He is a Senior Staff Engineer with Samsung Austin Research Center, Austin, TX, USA, with a focus on EDA and machine learning/deep learning. He holds a number of publications and international awards in the above areas.



**Bei Yu** (S'11–M'14) received the Ph.D. degree from the Department of Electrical and Computer Engineering, University of Texas at Austin, Austin, TX, USA, in 2014.

He is currently an Assistant Professor with the Department of Computer Science and Engineering, Chinese University of Hong Kong, Hong Kong.

Dr. Yu was a recipient of the four Best Paper Awards at International Symposium on Physical Design in 2017, the SPIE Advanced Lithography Conference in 2016, the International Conference

on Computer Aided Design in 2013, and the Asia and South Pacific Design Automation Conference in 2012, plus three additional Best Paper Award nominations at DAC/ICCAD/ASPDAC, and four ICCAD/ISPD contest awards. He has served in the editorial boards of *Integration*, *VLSI Journal*, and *IET Cyber-Physical Systems: Theory & Applications*.



**Huy Vo** received the B.S. and M.S. degrees from the University of California at Berkeley, Berkeley, CA, USA.

He is a Professional Software Engineer with several years of industry experience. He has previously researched with other researchers in the design and implementation of HDL and microelectronic CAD tools. His current research interests include cloud computing and large scale data processing.

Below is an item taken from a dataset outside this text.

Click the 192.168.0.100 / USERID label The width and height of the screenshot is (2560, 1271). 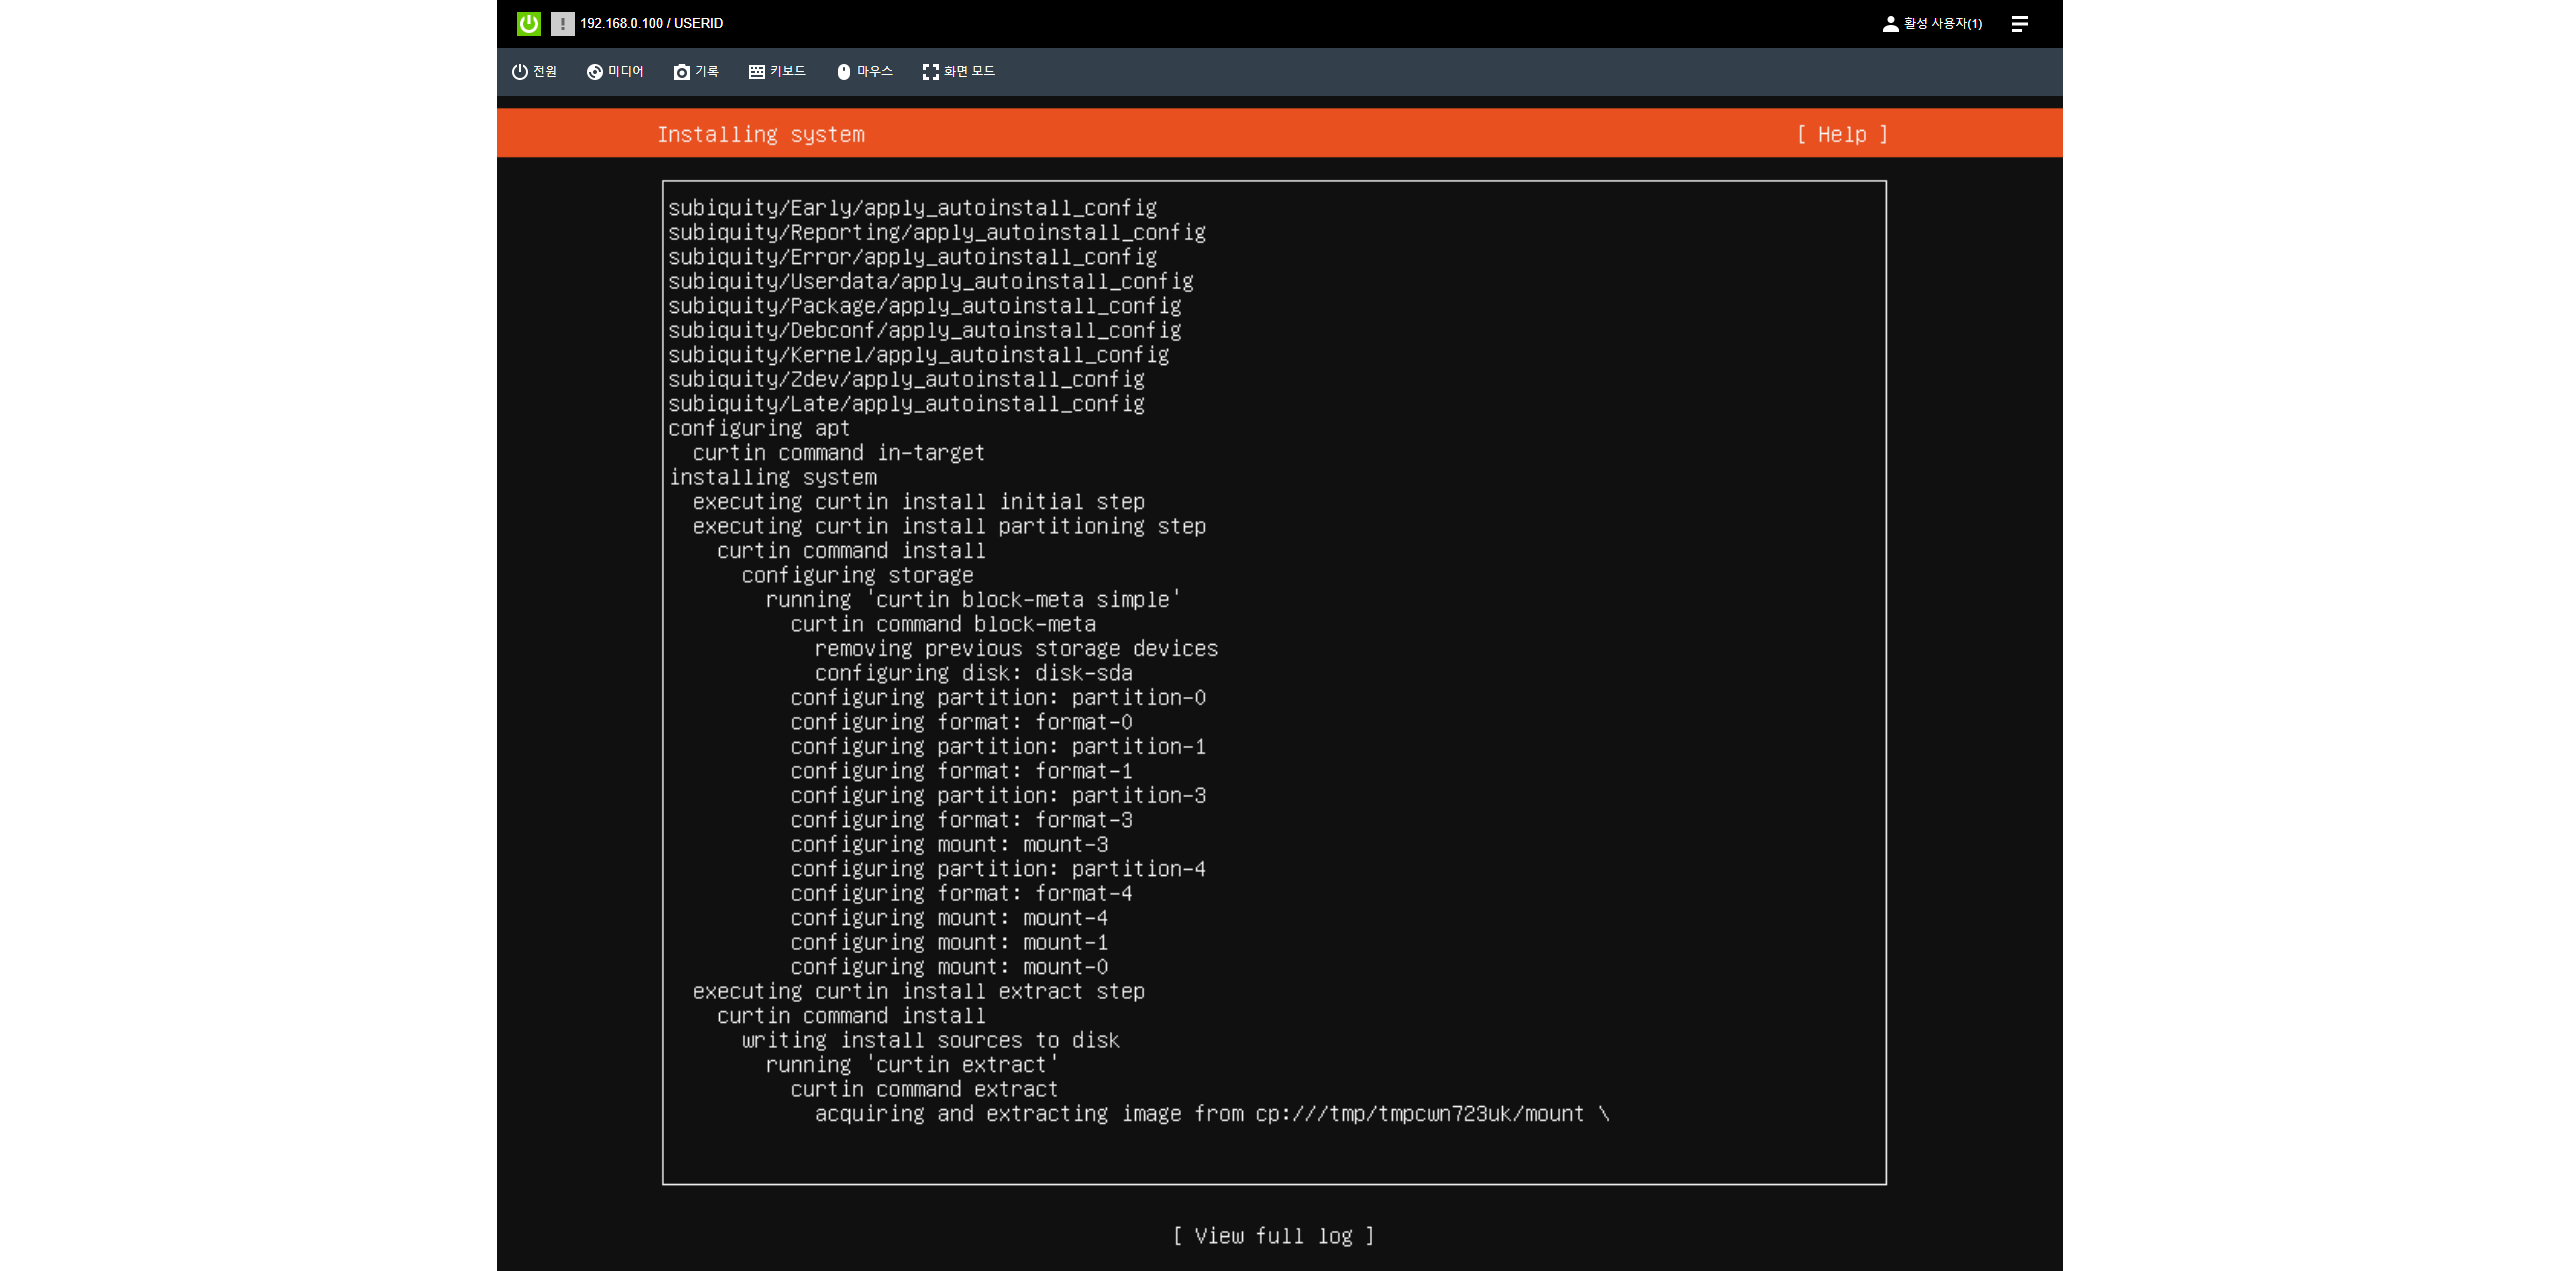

Akshay Sharma received the bachelor's degree in electronics and communication engineering with the Delhi College of Engineering, New Delhi, India, in 1999, and the Ph.D. degree in electrical engineering from the University of Washington (UW), Seattle, WA, USA, in 2005.

He has researched on the architecture and implementation of CAD algorithms that enable FPGA, high-speed processor, SRAM, and mixed-signal physical design during his Ph.D. studies. He also served a brief stint as an Engineering Lecturer with

UW in the from 2009 to 2010. His current research interests include development of EDA algorithms, embedded systems, and software development methodology.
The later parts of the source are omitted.